TASK GOAL. From the data below, please reproduce exactly everything from the line that contains "Trois baigneuses (584, 1392)" down to the line that contains "Henri Félix Emmanuel", with both ends included.

DATA FOR ANALYSIS.
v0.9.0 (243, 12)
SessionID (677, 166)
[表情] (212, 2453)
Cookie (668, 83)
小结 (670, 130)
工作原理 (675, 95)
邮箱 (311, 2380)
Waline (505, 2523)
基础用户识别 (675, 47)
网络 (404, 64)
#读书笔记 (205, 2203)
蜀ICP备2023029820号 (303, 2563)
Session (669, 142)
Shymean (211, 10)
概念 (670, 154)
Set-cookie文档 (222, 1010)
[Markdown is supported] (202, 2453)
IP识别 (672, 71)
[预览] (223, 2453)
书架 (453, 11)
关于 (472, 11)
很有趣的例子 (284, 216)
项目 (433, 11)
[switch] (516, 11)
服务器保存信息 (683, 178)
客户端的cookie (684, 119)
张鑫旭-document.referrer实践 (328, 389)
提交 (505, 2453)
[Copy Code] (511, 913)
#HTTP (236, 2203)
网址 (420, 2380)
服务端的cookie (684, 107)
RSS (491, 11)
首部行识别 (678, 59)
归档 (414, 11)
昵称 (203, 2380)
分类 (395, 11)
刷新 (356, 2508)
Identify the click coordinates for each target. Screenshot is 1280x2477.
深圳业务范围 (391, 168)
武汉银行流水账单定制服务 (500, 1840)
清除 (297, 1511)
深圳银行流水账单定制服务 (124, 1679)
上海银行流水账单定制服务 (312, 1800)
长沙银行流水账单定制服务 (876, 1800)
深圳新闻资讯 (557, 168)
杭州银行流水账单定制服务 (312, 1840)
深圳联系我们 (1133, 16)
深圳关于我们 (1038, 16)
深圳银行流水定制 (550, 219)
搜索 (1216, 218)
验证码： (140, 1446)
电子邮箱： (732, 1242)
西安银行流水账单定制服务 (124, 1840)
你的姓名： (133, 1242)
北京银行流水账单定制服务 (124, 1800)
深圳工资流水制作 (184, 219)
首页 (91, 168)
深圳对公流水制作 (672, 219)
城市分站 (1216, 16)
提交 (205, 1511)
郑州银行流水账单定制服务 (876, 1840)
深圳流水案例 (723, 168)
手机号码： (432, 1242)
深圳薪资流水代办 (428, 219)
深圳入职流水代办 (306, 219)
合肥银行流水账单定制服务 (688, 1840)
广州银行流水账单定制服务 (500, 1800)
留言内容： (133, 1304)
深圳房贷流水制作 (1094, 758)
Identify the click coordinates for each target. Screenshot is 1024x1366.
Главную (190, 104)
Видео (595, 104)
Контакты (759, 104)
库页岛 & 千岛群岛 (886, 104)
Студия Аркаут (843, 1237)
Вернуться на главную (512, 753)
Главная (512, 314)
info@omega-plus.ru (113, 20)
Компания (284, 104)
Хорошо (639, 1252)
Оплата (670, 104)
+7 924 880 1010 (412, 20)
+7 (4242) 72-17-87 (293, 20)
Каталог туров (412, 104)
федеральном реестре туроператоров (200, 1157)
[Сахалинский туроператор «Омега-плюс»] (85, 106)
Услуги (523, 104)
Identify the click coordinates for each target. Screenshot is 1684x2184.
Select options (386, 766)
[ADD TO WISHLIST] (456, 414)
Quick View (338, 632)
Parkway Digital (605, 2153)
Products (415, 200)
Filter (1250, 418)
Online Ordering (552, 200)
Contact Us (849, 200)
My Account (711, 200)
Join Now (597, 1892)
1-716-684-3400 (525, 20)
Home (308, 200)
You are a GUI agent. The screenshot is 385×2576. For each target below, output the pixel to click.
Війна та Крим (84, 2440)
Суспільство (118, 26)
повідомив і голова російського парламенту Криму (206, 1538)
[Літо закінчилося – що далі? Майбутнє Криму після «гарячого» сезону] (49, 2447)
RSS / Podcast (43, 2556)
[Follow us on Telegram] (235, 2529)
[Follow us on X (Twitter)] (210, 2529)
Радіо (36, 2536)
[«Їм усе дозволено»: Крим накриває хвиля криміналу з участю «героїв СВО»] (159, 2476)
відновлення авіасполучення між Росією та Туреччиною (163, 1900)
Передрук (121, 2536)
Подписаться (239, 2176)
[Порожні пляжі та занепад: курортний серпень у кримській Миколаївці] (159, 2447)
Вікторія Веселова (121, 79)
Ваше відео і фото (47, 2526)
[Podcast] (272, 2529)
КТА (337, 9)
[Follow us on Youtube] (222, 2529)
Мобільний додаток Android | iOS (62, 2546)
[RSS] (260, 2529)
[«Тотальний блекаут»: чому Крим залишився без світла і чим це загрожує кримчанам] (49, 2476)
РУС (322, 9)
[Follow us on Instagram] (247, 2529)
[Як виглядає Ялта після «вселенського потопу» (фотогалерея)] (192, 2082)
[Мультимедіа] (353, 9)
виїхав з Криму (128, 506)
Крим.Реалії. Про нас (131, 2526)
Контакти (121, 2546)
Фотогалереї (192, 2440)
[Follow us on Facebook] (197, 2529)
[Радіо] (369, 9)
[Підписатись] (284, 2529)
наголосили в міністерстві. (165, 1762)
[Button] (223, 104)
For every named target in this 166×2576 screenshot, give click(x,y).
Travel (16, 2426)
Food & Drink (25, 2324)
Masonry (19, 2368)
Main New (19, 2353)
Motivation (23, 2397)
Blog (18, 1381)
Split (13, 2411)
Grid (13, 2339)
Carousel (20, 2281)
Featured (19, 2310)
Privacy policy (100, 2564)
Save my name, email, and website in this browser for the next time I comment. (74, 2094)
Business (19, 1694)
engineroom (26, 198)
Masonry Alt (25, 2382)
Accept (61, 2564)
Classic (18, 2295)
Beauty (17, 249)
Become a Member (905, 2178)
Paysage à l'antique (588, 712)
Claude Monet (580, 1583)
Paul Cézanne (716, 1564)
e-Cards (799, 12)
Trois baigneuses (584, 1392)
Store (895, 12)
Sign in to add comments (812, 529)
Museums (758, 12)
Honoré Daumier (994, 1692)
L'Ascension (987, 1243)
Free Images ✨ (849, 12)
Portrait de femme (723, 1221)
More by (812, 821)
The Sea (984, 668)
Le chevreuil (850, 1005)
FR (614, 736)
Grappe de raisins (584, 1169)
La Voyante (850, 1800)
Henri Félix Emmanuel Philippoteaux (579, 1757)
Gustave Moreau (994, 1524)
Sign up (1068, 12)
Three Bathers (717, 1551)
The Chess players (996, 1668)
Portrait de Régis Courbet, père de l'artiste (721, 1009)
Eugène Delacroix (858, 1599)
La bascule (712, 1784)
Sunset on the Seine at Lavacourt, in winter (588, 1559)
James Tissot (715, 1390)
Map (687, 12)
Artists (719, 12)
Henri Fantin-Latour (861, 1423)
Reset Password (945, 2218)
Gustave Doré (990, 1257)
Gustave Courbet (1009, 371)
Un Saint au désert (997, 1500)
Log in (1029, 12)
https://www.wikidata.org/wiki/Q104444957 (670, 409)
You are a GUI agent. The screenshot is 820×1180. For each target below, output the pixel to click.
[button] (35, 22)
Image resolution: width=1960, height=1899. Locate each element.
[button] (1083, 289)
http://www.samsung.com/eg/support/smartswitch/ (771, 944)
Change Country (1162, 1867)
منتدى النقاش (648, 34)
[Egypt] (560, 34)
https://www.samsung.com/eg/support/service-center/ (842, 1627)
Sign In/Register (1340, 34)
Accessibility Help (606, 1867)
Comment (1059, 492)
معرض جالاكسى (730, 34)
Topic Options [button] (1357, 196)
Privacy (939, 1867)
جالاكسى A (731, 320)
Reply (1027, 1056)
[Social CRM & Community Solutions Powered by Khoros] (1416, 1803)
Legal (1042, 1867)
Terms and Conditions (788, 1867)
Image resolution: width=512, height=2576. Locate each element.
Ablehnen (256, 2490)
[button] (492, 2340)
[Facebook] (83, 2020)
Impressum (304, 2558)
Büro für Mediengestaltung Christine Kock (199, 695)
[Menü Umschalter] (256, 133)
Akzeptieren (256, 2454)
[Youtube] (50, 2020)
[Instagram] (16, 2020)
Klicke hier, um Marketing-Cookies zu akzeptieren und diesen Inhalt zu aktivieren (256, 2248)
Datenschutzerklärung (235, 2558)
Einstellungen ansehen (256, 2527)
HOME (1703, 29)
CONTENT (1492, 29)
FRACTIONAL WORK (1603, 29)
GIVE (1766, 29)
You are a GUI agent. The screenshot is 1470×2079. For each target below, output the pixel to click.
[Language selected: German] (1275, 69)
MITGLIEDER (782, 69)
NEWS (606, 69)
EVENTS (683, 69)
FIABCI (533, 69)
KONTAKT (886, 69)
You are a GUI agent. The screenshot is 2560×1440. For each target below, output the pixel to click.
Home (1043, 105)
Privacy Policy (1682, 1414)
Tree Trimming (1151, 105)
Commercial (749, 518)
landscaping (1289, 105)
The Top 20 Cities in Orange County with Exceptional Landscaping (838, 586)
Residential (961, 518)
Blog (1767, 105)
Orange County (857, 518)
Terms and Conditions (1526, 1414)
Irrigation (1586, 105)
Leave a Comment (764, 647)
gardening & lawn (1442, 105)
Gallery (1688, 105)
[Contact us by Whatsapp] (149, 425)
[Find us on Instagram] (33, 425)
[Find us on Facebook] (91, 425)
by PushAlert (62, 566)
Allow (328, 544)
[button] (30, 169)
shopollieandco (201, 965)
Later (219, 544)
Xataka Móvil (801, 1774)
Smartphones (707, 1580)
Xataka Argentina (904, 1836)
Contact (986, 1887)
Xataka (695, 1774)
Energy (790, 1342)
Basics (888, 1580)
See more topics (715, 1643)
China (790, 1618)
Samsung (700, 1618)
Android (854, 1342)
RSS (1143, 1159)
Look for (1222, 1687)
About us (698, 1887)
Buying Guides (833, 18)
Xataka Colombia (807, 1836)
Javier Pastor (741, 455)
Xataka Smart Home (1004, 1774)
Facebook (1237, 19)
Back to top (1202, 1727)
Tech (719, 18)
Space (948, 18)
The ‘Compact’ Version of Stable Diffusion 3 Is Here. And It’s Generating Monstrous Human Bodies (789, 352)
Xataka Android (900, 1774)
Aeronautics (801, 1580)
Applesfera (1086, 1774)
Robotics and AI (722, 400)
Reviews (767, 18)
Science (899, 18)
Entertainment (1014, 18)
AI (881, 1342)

ANSWER BOX.
Trois baigneuses (584, 1392)
Store (895, 12)
Sign in to add comments (812, 529)
Museums (758, 12)
Honoré Daumier (994, 1692)
L'Ascension (987, 1243)
Free Images ✨ (849, 12)
Portrait de femme (723, 1221)
More by (812, 821)
The Sea (984, 668)
Le chevreuil (850, 1005)
FR (614, 736)
Grappe de raisins (584, 1169)
La Voyante (850, 1800)
Henri Félix Emmanuel Philippoteaux (579, 1757)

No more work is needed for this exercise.